Germany’s Scandinavian Park mall has chosen contactless fever screening technology from Dermalog, the country’s largest biometrics firm, to improve health protection measures and ensure a seamless customer experience, the company announced.
By detecting body temperature from a distance, Dermalog’s fever detection camera can significantly reduce infection risk, the company says. The fever detection camera is integrated with Scandinavian Park in Handewitt’s hygiene concept.
When customers enter the shopping center’s market, their temperature is measured within one second from up to 2 meters distance. Dermalog leverages its biometrics expertise to scan people’s faces and display an alert if fever is detected. The system supports automated mask detection, so people not wearing masks will be informed that the measure is mandatory.
“Currently, a lot of customers are insecure, whether they can shop without hesitation. By using a fever camera, we want to reduce this insecurity to a certain extent and, at the same time, make a significant contribution to health protection at Scandinavian Park,” said Frank Sauerberg, management board member of Scandinavian Park Petersen KG, in a prepared statement.
The thermal system has been included in a number of sectors as a valuable health protection method, after being initially developed for border controls and airports, explained Dermalog CEO Günther Mull, in a prepared statement.
The use of contactless temperature detection has been recommended by the German Federal Ministry of Labour and Social Affairs, which has led to its deployment in various companies and institutions in over 50 countries.
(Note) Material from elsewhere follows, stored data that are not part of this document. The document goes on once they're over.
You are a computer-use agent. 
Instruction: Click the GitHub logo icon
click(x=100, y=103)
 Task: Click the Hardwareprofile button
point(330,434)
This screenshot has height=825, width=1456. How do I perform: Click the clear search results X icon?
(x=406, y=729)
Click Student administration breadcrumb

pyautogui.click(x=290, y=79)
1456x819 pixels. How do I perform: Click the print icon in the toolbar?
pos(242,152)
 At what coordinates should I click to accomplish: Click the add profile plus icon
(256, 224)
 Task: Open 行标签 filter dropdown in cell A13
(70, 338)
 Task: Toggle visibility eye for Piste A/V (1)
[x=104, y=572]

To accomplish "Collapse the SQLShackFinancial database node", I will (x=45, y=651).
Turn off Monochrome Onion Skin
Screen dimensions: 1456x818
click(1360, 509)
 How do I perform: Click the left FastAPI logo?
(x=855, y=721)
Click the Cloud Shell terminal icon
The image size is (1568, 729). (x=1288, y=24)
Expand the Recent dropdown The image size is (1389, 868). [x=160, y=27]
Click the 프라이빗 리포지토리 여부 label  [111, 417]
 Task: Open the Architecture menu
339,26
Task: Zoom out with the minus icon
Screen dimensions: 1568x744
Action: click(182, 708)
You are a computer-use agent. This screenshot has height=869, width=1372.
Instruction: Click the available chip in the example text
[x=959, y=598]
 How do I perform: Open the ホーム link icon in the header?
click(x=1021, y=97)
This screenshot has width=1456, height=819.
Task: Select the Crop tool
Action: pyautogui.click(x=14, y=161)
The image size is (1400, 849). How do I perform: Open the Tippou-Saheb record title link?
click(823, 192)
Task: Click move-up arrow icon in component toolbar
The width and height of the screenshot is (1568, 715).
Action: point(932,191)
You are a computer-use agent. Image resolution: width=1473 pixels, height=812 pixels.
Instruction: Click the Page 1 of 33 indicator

Dermalog’s technology secures retail stores, offices, manufacturing halls, sports grounds, event locations and hospitals.
Automated temperature checks by Dermalog technology are also used for soccer players from the German Bundesliga to get back to training while ensuring safe health practices.
The biometrics industry has seen a surge in demand following the COVID-19 outbreak, Research and Markets found, with biometric facial recognition promoted as an alternative to fingerprint scanners for workplaces now that it is adapted to work with masks.
Several EU data protection authorities have warned businesses about the regulatory and privacy considerations of temperature screening systems.